Когда колонны в военных униформах проходили мимо, старый Гинденбург подошел к окну на первом этаже своей официальной резиденции, чтобы принять приветствие. Чтобы символизировать относительные позиции националистов и нацистов в новом правительстве, Геббельс поставил людей CA во главе парада, а за ними пустил стальных шлемов. Пока в течение нескольких часов Гинденбург чопорно стоял у окна, его внимание начало теряться, а в мыслях он возвращался к славным первым дням Первой мировой войны. Один из его помощников позже рассказывал английскому писателю Джону Уилеру-Беннету:
Коричневые рубашки шли неуклюжей походкой, а за ними серыми рядами шагали стальные шлемы с четкостью, рожденной дисциплиной. Старый маршал смотрел на них из своего окна, как во сне, потом поманил стоявших сзади него через плечо. «Людендорф, — сказал старик, — как хорошо маршируют ваши люди, и как много пленных они захватили!»[736]

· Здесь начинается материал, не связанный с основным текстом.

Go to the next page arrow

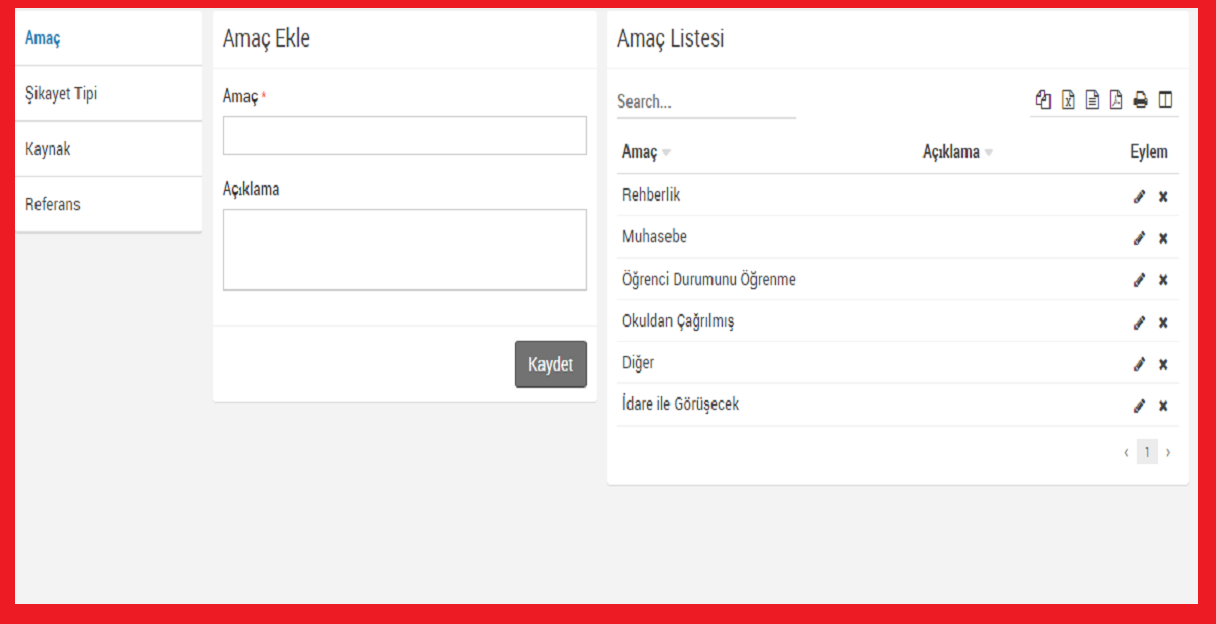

Был Гинденбург сбит с толку или нет, нацистская пресса представила его центральной фигурой в этом ликовании, а парады были названы «данью Гинденбургу от его народа»[737]. Полиция сыграла свою роль, сопровождая и в конечном счете принимая участие в общем торжестве. Они направили прожектор на окно, где стоял президент, чтобы все могли видеть, как он принимает приветствия марширующих[738]. Повсюду были черно-бело-красные флаги. По радио Герман Геринг сравнивал эту толпу с массами людей, собравшихся праздновать начало Первой мировой войны. «Общее настроение, — заявил он, — можно сравнить только с августом 1914 г., когда нация так же поднялась на защиту того, что ей принадлежало». «Стыд и позор последних четырнадцати лет» были смыты. Дух 1914 г. был возрожден[739]. Эти чувства разделял любой националист. Германия, по заявлению одной националистической газеты, стала свидетелем «второго августовского чуда»[740]. Несколько дней спустя, наблюдая за маршировавшими на улицах среди толпы, Луиза Зольмиц пришла к такому же сравнению: «Это было как 1914 г., каждый мог броситься в объятия к другому во имя Гитлера. Опьянение без вина»[741]. Она могла не вспомнить в тот момент, что дух 1914 г. стал предзнаменованием войны: мобилизации всего народа с целью ведения вооруженной борьбы, подавления внутреннего инакомыслия для подготовки к международной агрессии. Но это было то, к чему теперь стремились нацисты, как подразумевалось в заявлении Геринга. С 30 января немецкое общество как можно быстрее переводилось на военное положение[742].